TASK BRIEF
Set down every line from the one containing "Image resolution: width=1158" through the last line of the records below, exactly as written, and leave out the pictures.

Saved entries
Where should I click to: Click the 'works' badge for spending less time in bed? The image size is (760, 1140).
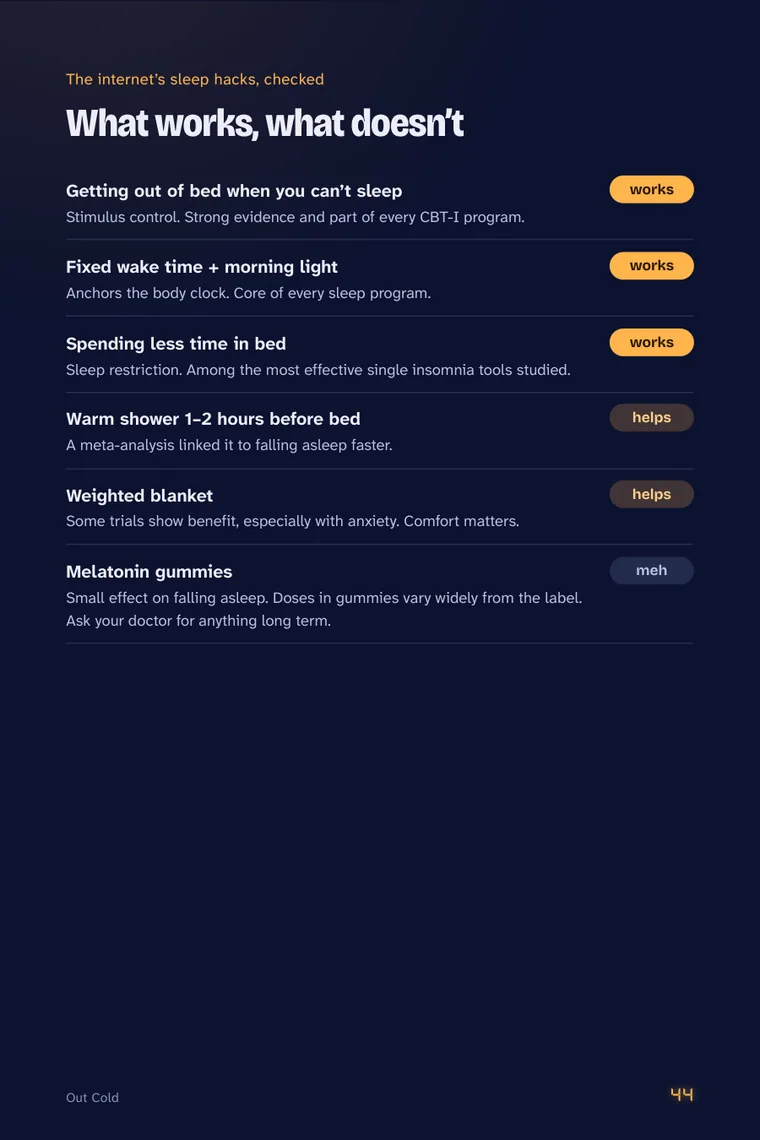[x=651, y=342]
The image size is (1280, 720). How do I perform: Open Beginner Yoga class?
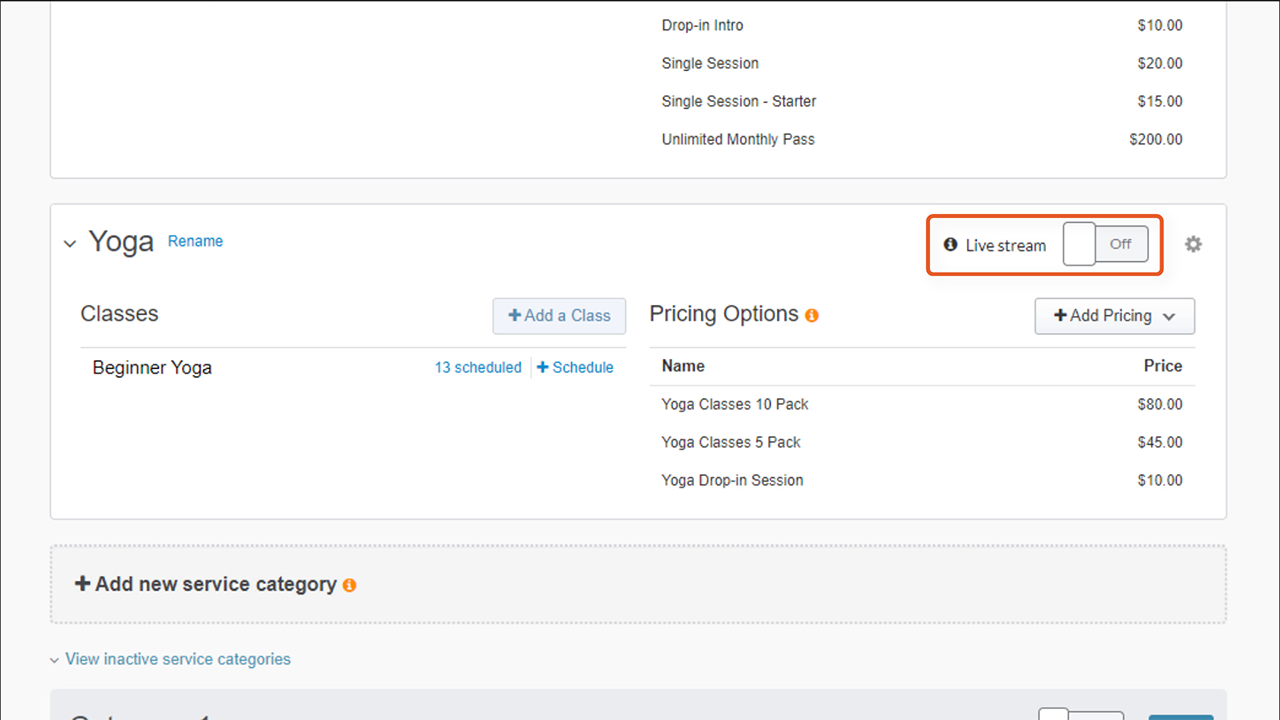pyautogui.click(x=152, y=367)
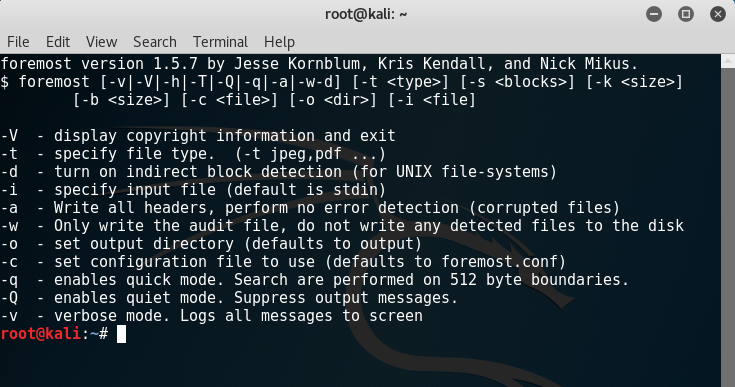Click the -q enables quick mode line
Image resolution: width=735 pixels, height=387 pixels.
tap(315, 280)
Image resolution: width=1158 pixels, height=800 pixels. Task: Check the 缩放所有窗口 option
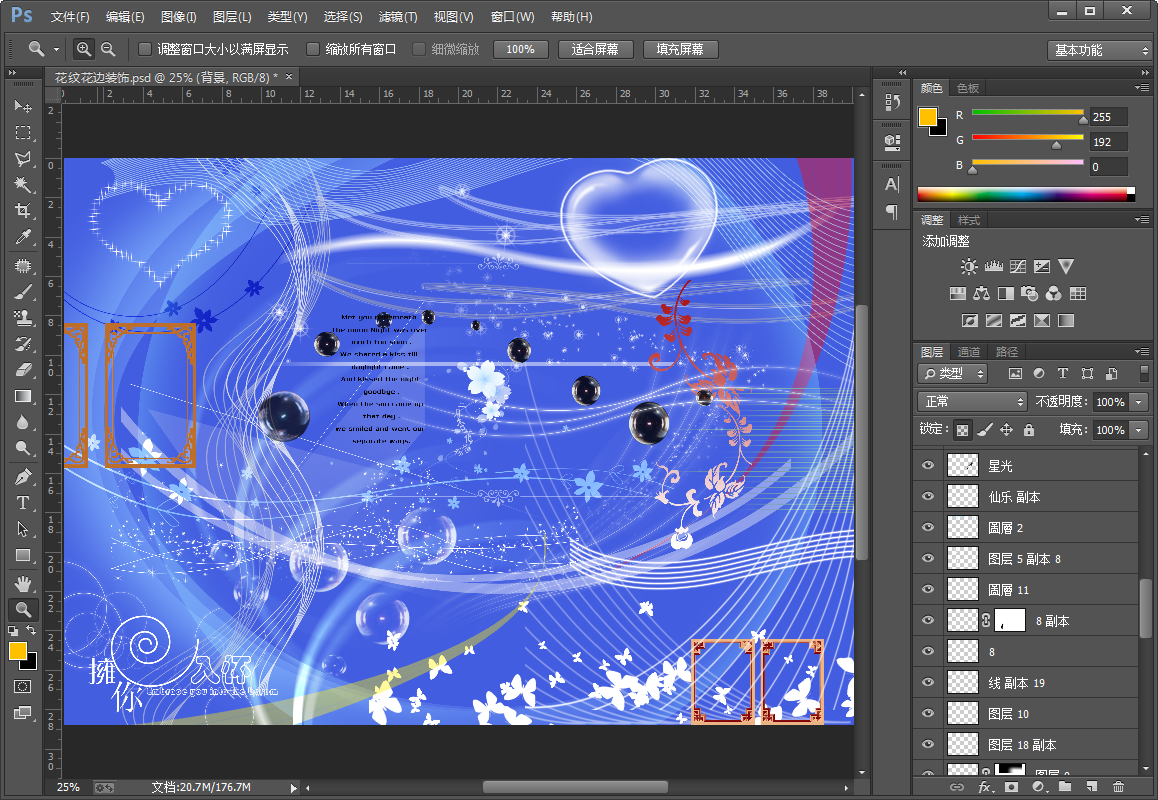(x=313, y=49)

ANSWER
Image resolution: width=1158 pixels, height=800 pixels. Task: Check the 缩放所有窗口 option
(x=313, y=49)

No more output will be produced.